Prises de paroles publiques de MSF : morceaux choisis

James Orbinski à Baidoa Somalie en 1992
James Orbinski à Baidoa, Somalie, en 1992 © Petterik Wiggers

Les études de cas « Prises de paroles publiques de MSF » sont accessibles à partir d’octobre sur le site : www.speakingout.msf.org, MSF rend publics ces ouvrages (correspondance et documentation interne à MSF, extraits d’articles de presse écrite et audiovisuelle, etc.) -  jusqu’ici diffusés uniquement en interne - qui documentent les réflexions internes de l’organisation sur les crises qui l’ont poussée à prendre une position publique. Ces documents à vocation pédagogique éclairent aussi les choix opérationnels et les compromis et difficultés auxquels sont confrontées les équipes sur le terrain.

Publication de l’étude de cas sur MSF et la crise somalienne 1991-1993

La première étude de cas publiée s’intitule : Somalie1992-1993: Guerre civile, alerte à la famine et intervention « militaro-humanitaire » de l'ONU. Étant l'une des rares organisations médicales présentes en Somalie au cours de la première année de la  guerre civile, MSF a largement participé à alerter l’opinion publique internationale sur la gravité de la situation dans le pays. L'étude documente aussi la décision de MSF de questionner les règles d’engagement des forces internationales de maintien de la paix, auteurs de dérives violentes,  ainsi que les conséquences politiques et opérationnelles qui en ont découlé.

Extraits :

Avril 1992, l’ampleur de la famine en Somalie pousse MSF à lancer une enquête épidémiologique pour convaincre les donateurs internationaux d’organiser des distributions massives de nourriture.

« On fait cette enquête nutritionnelle pour avoir des arguments, des preuves pour aller convaincre tout le monde qu’il faut inonder le pays d’aide alimentaire. On sait bien que les gens meurent de faim. On n’a pas besoin de cette enquête pour connaitre cette situation. (…) C’est la première fois qu’on fait une enquête épidémiologique pour faire du lobby. Avec cette enquête on fait plus que de la communication : on alerte ».
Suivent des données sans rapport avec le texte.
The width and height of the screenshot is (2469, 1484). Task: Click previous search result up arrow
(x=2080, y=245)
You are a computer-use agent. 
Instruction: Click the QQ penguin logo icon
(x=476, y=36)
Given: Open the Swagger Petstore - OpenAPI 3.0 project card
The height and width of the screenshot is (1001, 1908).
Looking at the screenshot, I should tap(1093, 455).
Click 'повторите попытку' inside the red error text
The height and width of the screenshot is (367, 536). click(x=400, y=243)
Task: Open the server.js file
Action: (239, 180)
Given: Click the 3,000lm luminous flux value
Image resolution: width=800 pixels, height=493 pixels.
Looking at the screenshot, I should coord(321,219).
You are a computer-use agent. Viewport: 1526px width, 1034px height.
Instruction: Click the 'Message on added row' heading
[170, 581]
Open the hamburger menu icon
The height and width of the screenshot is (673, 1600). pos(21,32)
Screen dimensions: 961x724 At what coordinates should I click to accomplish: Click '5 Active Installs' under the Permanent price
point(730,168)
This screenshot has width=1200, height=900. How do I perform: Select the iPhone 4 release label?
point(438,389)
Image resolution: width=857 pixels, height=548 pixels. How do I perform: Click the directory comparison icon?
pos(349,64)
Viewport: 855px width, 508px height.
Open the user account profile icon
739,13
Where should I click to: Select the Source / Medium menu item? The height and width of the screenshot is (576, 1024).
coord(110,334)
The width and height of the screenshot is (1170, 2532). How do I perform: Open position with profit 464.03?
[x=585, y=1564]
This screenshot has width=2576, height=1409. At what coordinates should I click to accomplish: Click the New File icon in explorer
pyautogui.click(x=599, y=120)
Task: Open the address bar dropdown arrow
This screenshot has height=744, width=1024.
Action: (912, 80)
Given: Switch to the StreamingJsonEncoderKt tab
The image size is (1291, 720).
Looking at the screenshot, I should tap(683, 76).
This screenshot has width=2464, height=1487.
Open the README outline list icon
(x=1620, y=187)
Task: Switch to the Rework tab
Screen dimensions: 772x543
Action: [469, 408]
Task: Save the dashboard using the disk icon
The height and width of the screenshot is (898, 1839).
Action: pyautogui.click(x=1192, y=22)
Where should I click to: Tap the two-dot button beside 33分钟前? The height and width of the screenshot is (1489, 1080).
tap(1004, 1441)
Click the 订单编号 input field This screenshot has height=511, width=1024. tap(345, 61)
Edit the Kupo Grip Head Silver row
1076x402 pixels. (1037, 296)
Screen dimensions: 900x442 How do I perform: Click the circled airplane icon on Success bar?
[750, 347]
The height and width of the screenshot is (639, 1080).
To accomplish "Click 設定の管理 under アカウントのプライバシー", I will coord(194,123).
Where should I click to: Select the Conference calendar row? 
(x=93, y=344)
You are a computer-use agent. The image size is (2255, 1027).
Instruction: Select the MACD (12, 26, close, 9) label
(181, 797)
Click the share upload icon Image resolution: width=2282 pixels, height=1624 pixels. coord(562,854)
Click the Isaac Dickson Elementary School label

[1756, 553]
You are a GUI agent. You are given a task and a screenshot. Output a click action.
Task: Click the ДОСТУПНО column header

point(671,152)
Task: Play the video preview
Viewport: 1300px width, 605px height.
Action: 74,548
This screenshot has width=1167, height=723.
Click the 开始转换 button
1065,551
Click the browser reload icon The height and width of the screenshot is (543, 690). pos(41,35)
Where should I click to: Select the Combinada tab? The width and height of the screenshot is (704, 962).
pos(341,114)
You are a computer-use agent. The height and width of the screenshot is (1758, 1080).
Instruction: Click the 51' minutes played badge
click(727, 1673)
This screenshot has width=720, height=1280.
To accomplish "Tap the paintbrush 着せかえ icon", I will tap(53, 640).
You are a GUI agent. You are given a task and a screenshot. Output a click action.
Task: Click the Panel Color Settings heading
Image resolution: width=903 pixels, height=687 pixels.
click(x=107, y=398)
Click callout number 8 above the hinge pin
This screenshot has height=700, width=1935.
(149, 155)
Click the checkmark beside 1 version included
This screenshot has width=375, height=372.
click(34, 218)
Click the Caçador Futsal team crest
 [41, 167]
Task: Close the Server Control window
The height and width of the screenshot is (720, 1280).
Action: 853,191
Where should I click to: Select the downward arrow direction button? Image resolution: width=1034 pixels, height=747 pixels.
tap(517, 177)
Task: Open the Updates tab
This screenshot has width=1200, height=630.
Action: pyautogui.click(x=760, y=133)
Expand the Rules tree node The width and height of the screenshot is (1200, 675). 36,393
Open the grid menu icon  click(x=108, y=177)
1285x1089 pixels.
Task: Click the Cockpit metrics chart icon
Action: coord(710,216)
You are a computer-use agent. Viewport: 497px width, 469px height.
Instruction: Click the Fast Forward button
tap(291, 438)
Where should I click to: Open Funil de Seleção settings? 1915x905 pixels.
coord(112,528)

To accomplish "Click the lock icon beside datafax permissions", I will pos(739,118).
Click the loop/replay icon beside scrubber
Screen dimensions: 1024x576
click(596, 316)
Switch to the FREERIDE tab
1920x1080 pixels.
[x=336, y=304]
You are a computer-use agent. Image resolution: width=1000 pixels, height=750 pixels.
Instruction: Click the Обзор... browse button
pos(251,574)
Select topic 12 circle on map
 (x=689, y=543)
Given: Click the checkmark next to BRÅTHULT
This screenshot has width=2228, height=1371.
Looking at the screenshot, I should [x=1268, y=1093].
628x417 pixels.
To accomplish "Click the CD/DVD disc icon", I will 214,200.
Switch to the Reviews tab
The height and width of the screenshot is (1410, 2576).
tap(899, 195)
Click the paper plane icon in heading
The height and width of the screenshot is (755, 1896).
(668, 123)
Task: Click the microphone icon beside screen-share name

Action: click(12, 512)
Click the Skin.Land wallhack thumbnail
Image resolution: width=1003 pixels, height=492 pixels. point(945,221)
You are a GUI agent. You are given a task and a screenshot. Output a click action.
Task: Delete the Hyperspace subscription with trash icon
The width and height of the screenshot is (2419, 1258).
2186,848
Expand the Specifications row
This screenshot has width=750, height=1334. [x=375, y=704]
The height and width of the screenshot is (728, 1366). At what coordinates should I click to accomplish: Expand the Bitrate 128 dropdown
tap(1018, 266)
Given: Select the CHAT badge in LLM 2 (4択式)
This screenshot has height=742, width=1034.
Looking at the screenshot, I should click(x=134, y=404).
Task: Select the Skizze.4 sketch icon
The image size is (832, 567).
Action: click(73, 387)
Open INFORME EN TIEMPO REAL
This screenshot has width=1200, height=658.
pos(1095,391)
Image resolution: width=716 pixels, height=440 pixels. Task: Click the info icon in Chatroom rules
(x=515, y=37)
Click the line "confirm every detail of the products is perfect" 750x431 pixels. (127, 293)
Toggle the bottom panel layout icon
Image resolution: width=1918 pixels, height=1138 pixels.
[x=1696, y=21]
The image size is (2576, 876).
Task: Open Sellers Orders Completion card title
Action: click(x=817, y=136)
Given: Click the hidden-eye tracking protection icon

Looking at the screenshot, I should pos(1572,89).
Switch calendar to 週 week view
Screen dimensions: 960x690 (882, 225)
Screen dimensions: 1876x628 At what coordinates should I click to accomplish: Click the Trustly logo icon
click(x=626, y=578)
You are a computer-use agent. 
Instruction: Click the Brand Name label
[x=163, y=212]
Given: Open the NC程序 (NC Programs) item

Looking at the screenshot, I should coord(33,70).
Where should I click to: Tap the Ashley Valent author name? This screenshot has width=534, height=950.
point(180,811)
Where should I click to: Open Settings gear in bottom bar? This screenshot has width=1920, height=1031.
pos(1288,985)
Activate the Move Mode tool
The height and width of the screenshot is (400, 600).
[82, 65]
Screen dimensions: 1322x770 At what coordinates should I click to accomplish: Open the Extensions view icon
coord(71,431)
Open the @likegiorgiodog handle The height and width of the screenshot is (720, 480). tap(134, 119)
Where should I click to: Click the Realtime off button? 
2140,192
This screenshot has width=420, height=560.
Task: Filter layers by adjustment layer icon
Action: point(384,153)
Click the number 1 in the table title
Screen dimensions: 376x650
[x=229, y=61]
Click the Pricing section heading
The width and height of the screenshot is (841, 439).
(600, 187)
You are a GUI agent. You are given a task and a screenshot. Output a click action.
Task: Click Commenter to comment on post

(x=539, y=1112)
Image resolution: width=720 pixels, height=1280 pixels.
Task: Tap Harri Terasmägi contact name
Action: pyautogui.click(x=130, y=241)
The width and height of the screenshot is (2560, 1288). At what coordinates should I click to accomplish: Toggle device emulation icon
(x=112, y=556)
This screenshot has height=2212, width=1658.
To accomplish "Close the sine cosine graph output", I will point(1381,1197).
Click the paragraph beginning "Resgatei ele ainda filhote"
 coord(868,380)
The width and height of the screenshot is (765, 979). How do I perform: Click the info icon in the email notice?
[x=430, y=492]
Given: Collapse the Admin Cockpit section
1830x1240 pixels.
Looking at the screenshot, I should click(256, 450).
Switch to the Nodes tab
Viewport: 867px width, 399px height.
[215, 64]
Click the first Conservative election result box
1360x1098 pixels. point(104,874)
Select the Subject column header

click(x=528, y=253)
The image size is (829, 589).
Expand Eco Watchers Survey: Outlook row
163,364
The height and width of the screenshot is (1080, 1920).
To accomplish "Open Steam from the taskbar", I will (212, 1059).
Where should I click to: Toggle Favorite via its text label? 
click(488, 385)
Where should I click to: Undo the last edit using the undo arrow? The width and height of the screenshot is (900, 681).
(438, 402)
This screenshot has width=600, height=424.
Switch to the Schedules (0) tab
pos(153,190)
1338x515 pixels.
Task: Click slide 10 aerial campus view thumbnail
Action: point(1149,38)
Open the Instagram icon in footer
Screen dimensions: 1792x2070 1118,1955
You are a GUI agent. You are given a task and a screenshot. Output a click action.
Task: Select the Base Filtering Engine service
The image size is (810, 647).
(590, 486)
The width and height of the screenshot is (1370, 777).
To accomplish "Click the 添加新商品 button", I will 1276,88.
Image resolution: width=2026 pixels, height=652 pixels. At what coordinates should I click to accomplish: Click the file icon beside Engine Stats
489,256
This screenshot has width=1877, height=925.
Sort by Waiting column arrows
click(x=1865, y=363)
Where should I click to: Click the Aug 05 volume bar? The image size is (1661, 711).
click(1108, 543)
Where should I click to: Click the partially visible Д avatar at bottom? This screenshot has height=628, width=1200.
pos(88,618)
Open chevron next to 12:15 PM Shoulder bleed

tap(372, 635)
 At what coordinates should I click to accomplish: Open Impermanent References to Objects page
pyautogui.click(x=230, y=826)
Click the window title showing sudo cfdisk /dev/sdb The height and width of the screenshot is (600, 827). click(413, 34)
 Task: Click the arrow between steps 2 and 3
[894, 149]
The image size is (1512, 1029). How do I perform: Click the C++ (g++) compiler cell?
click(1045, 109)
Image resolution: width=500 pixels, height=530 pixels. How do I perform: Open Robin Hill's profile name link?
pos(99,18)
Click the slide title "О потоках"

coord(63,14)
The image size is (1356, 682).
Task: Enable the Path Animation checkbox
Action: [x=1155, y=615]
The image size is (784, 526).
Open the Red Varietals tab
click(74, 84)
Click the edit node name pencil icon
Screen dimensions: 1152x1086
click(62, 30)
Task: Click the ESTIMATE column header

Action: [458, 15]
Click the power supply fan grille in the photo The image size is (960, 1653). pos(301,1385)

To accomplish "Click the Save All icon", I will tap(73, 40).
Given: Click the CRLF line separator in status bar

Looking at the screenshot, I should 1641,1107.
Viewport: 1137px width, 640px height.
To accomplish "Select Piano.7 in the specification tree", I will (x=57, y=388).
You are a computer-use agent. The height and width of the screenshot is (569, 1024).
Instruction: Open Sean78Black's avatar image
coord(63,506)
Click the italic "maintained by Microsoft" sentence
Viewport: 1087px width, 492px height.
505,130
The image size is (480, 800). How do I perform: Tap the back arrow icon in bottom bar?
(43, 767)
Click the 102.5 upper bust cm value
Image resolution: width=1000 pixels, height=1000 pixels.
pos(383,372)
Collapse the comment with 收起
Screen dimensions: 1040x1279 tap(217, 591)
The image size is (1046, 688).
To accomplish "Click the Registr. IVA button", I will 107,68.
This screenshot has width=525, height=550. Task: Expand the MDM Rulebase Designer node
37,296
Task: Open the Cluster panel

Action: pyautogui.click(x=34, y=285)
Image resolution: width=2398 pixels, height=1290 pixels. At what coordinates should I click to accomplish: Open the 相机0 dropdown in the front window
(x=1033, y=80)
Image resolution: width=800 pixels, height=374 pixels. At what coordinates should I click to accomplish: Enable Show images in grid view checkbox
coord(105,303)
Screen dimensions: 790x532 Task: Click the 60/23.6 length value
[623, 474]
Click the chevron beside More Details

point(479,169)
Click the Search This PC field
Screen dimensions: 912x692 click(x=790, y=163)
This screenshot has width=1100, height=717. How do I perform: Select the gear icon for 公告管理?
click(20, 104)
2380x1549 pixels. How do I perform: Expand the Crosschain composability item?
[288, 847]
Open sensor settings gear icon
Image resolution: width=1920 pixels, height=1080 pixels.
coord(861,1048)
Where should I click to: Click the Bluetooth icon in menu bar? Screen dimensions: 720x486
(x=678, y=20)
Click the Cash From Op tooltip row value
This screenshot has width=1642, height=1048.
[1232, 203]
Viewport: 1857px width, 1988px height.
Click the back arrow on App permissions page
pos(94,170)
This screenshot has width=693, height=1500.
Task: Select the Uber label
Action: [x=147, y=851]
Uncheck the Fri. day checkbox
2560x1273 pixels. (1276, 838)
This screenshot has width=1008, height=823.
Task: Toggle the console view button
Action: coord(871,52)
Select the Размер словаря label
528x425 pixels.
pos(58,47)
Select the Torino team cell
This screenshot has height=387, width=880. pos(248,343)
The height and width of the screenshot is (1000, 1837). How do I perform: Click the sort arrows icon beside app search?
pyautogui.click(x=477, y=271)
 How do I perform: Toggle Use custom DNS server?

Dr. Brigitte Vasset, directrice des opérations, MSF France, 1992 à 1998

 

27 février 1993, 22 heures, Baïdoa, Somalie, l’équipe MSF est attaquée par ses propres gardes armés.

« Un fusil était pointé sur ma tempe. Comme ils ne trouvaient rien, ils m’ont ramené dans la pièce. A l’exception de l’un d’entre eux qui gardait un œil sur nous, ils se sont absentés pendant 15 minutes pendant lesquelles ils ont sans doute fouillé le reste de la base.

Pendant ce temps, Mohamed, le cuisinier, a été ramené, après une sortie en ville. Il a été jeté dans la pièce avec nous. Abbas a été sorti de la pièce et questionné. Plusieurs fois ils l’ont jeté contre le mur et le sol…»

Pieter, coordinateur de MSF à Baïdoa

 

Entre décembre 1991 et février 1992, des responsables de MSF rencontrent plusieurs fois les deux chefs de guerre Aïdid et Ali Mahdi pour obtenir des accords sur le désarmement dans les hôpitaux et la sécurité des humanitaires.

« Donc on traversait la ligne verte pour aller apporter des médicaments chez Ali Mahdi. C’étaient nos gardes, les hommes d’Aïdid, qui avaient organisé le transfert. Ils nous amenaient dans cette zone tampon de la ligne de front, nous remettaient aux hommes d’un clan neutre, les Awadlé, et ce sont ces derniers qui nous escortaient dans le no man’s land… Et de l’autre côté, les gens d’Ali Mahdi nous récupéraient et on discutait avec Ali Mahdi, président de la Somalie ! »

Thierry Durand, coordinateur régional MSF basé à Nairobi, décembre 1990 à fin 1993

 

Le 22 juillet 1992, Rony Brauman, le président de la section française de MSF, est auditionné par le Congrès des Etats-Unis sur la situation humanitaire en Somalie. Il préconise une opération d’aide alimentaire à large échelle. Il affirme également que l’envoi de soldats de la paix pour la protéger n’est pas une priorité. Selon lui, le détournement de l’aide n’est pas un problème inquiétant puisque dans un pays où règne une telle famine la nourriture détournée est de toute façon consommée.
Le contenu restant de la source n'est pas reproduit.